Здесь, в институте, который расправил плечи и вдруг стал университетом, никто не собирался делать открытий и никто не собирался за это платить. Маленькая стипендия шелестела на счетах открывающихся банков и попадала в руки такой невинной и беспомощной, что отношения с ней казались Костику педофилическими.
Бабка говорила: “На хлеб хватает – и ладно…”. Но было ясно, что она ждет от Костика чего-то мужского, связанного с большим делом, хорошим ружьем и, может быть, даже танком. Вокруг стреляли. В их маленьком городке меньше, чем в областном центре. Разбойники оказывались всегда своими. Ограбленные тоже – своими. И это было Костику особенно странно. Он думал о том, что смог бы взять чужое. Чужое незнакомое, а не чужое, вытиравшие сопли в том же саду, учившие буквы в школе через дорогу. Чужое, мать которого давала тебе хлеба в долг.
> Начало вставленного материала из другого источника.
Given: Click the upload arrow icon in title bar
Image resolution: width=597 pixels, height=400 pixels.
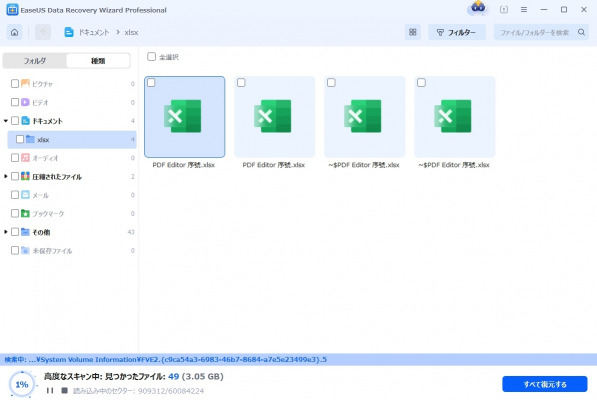Looking at the screenshot, I should coord(504,10).
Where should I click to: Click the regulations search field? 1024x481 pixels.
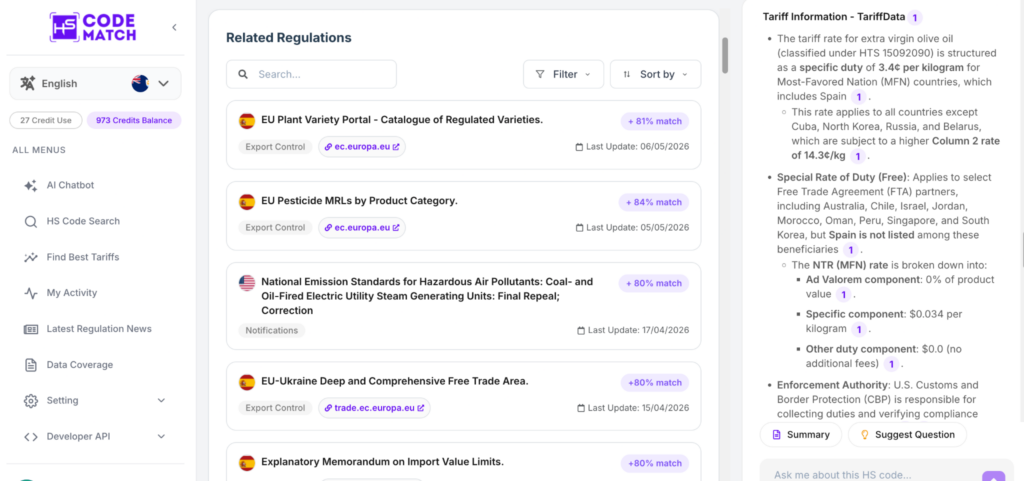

“Не связывайся”, – просила Люули, но глаз ее нехорошо горел, и едва теплая кровь мудрых финнов неожиданно закипала красными пятнами на ее щеках. “Не буду”, – пожимал плечами Костик. Но связался. Один раз. Его одноклассники, беззлобные шалопаи, обложили данью палатку. Не туристическую. Торговую палатку, что выросла чудовищным кабачком на грядке у городского исполкома. В палатке работала Оля. В ночь через две. В очередь со своей мамой.